С точки зрения альтернативной модерности в сборнике рассматривается не только внутренняя политика СССР в 1960-е годы, но и репрезентация страны за рубежом. В эпоху деколонизации страны третьего мира становятся площадкой для пропаганды как капиталистического, так и социалистического образа жизни. Хуан Фелипе Гоншалвес ( João Felipe Gonçalves ) в своей статье (Sputnik Premiers in Havana: A Historical Ethnography of the 1960 Soviet Exposition, Pp. 84–120) [End Page 447] на примере советской выставки науки, техники и культуры, прошедшей в Гаване в 1960 г., показывает, как СССР рекламировал социалистический образ жизни за границей. На выставке были представлены не только традиционные предметы советской гордости (космические аппараты и производственные станки), но и легковые автомобили, мебель и товары повседневного спроса. Для Кубы, стремившейся избавиться от многолетнего американского доминирования, был крайне важен пример альтернативной модерности, особенно в том, что касается повседневной жизни. Тем самым в 1960-е годы капитализм и социализм конкурировали за влияние в мире, причем для иллюстрации преимуществ своего режима они нередко использовали одни и те же достижения и блага.

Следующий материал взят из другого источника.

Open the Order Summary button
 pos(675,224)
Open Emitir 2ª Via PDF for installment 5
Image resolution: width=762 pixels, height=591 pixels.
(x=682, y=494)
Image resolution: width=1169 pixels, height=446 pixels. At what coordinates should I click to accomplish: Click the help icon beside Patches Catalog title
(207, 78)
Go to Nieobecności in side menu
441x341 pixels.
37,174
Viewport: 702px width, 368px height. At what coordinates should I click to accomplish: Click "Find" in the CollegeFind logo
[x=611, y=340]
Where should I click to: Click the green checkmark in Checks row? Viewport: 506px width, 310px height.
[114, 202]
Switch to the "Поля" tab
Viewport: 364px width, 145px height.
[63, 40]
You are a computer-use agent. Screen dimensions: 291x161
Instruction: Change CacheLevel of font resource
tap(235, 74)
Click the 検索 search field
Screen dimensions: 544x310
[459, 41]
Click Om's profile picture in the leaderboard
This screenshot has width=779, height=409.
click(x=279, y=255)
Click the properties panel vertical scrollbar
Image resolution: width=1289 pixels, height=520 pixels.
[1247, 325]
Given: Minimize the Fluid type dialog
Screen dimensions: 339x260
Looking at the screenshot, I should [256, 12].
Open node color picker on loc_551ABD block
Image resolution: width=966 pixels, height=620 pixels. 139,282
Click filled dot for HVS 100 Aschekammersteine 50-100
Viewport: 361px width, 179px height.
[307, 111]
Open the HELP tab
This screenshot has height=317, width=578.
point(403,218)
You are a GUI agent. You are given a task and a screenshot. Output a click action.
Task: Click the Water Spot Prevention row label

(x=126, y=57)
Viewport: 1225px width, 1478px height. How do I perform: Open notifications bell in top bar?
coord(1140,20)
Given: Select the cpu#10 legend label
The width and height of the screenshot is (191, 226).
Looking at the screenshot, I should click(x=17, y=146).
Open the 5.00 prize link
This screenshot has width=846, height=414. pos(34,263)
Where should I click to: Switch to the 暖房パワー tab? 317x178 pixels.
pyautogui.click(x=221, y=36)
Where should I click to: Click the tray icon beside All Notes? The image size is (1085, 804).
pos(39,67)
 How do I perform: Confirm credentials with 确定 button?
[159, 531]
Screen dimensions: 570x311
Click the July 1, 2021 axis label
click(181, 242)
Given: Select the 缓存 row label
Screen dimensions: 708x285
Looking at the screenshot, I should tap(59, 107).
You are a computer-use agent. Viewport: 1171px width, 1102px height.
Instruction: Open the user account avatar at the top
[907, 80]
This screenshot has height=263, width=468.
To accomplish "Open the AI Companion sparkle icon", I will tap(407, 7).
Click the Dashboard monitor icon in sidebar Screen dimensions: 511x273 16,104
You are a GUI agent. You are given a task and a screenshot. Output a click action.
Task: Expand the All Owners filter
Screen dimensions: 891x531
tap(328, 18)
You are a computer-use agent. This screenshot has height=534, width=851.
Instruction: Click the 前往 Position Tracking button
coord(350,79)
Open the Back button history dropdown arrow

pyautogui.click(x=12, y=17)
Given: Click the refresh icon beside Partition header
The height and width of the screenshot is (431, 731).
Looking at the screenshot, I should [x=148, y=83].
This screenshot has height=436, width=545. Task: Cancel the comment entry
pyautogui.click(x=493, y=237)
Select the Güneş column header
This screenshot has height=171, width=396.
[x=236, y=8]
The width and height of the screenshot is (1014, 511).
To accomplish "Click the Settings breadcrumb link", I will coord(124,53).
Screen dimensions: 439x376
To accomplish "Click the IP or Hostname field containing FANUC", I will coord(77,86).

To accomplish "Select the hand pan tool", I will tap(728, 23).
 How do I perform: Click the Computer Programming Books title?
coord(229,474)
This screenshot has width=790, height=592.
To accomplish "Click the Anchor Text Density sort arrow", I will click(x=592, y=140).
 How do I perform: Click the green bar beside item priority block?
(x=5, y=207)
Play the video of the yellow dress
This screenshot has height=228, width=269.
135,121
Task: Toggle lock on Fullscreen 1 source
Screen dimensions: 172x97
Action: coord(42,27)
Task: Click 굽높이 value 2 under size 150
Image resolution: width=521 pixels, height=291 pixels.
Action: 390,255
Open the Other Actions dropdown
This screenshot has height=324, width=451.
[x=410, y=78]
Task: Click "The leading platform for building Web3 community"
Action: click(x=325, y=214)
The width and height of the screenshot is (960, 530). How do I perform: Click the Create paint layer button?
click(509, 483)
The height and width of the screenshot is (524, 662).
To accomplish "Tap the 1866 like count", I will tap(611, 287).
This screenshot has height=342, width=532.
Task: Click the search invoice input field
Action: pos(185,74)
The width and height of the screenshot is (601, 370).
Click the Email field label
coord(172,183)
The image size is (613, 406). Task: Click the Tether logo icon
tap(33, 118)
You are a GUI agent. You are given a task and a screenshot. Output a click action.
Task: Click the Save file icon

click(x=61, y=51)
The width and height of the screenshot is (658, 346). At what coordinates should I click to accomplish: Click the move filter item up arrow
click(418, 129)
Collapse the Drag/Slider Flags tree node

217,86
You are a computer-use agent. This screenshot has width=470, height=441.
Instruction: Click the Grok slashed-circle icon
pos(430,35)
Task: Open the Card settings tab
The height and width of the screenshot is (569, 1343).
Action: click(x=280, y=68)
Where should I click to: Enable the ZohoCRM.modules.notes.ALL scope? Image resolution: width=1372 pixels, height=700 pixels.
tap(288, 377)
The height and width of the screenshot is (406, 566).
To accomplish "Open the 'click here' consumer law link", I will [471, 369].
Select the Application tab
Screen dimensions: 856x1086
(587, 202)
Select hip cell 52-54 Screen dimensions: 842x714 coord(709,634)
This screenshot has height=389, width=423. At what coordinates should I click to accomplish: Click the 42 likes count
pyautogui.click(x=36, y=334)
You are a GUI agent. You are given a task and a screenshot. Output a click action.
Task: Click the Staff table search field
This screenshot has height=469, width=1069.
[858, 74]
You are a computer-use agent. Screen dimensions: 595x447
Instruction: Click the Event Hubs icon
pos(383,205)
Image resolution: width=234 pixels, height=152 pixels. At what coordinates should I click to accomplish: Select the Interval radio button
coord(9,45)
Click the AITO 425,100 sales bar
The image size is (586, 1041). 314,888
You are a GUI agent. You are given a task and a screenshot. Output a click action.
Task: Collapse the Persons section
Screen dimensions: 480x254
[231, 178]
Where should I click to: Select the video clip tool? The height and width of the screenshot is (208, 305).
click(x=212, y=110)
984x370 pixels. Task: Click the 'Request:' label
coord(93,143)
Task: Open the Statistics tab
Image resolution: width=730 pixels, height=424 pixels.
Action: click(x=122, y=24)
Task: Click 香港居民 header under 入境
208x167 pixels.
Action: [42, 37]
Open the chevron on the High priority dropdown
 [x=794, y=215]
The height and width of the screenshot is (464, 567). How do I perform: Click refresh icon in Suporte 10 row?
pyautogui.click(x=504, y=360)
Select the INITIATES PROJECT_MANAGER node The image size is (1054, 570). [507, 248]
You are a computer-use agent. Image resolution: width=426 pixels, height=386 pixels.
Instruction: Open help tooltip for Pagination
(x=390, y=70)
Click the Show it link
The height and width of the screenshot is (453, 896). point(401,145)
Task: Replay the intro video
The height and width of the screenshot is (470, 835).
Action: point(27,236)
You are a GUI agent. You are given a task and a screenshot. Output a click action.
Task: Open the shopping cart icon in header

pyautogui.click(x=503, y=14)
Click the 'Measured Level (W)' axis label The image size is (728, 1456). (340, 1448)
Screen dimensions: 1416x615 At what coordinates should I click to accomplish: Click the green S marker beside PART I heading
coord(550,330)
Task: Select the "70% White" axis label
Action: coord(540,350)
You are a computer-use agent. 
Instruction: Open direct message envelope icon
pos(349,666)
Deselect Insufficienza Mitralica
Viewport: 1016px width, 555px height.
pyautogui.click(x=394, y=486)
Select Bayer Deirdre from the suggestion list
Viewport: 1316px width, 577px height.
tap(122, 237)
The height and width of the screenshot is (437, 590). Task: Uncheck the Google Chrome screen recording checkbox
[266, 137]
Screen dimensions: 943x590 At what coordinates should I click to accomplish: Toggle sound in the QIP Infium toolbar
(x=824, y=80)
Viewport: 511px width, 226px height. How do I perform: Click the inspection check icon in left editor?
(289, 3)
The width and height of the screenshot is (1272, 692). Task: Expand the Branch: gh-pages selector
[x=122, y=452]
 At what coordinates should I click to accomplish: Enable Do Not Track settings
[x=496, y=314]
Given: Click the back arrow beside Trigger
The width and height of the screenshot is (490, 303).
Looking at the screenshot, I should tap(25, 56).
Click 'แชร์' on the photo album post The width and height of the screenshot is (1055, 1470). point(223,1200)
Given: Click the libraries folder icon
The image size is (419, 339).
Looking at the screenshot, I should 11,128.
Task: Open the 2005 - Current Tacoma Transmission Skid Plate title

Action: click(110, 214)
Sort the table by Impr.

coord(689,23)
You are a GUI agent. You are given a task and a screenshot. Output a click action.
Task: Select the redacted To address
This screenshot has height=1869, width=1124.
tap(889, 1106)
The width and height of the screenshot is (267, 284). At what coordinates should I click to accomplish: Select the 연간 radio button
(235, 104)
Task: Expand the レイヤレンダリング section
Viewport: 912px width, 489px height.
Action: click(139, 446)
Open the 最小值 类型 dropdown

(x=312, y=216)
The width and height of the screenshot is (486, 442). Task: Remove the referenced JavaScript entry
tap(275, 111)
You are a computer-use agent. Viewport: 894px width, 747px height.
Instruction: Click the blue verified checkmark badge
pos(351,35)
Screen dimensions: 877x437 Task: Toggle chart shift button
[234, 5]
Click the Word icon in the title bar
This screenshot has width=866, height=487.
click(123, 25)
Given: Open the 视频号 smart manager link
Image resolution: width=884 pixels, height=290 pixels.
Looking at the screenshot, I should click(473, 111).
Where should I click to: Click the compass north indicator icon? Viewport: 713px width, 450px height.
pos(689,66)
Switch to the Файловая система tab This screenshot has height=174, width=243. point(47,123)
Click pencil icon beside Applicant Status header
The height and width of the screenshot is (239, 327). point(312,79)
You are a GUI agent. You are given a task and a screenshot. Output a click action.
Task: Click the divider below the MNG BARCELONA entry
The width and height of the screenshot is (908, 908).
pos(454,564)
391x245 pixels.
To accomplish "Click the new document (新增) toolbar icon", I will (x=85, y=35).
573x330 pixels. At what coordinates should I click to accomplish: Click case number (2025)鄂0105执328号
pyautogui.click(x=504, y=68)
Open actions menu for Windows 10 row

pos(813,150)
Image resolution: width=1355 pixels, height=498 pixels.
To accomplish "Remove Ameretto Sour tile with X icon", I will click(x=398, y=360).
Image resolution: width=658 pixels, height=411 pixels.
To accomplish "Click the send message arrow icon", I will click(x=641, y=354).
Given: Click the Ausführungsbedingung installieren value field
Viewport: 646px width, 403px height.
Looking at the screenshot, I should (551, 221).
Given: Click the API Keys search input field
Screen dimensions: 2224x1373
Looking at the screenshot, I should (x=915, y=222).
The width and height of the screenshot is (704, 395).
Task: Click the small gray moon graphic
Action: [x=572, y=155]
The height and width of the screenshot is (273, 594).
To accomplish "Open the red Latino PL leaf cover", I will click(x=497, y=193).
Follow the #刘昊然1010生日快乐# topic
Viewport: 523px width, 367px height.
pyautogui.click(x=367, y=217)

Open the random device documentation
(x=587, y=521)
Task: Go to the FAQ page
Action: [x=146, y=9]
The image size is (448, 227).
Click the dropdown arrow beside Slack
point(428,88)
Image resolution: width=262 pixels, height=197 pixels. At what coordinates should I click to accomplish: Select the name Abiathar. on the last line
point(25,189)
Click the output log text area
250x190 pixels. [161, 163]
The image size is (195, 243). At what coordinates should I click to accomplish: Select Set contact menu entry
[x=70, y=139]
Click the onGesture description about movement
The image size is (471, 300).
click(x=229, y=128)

Во всех рассмотренных выше статьях видно, что социалистический (по крайней мере, советский) и капиталистический проекты в 1960-е развивались в одном направлении, если это касалось планов и саморепрезентации. Когда же дело доходило до воплощения проектов в реальность, проекты социализма уступали капиталистическим. Впрочем, как следует из материалов сборника, это было не так в некоторых областях культуры. Например, Лиля Кагановски ( Lilya Kaganovsky ) в своей статье о советском кино 1960-х (Postmemory, Countermemory: Soviet Cinema of the 1960s, Pp. 235–250) показывает, что кинематографический стиль в СССР полностью следовал канону итальянского неореализма и французской новой волны. Это выражалось и во “фрагментации нарратива” (отсутствие четкого начала и конца, нелинейность повествования), и в использовании непрофессиональных актеров, и в снижении роли текста по отношению к изображению. Конечно, у советского кино были и свои характерные особенности. Кагановски прежде всего говорит о феномене постпамяти (термин Марианн Хирш применительно к изучению памяти о Холокосте): советские фильмы часто были непосредственно посвящены темам войны (то, о чем молодые режиссеры знали только по рассказам родителей). Но даже если речь шла о современной жизни, фильм все равно строился вокруг травмы, так или иначе связанной с прошлым (например, вокруг проблемы отсутствия авторитетов, оттого что представители старшего поколения или погибли на фронте, или скомпрометировали себя в сталинское время). Тем не менее, утверждает Кагановски, советская кинопродукция 1960-х находилась в рамках общеевропейских культурных тенденций. [End Page 448]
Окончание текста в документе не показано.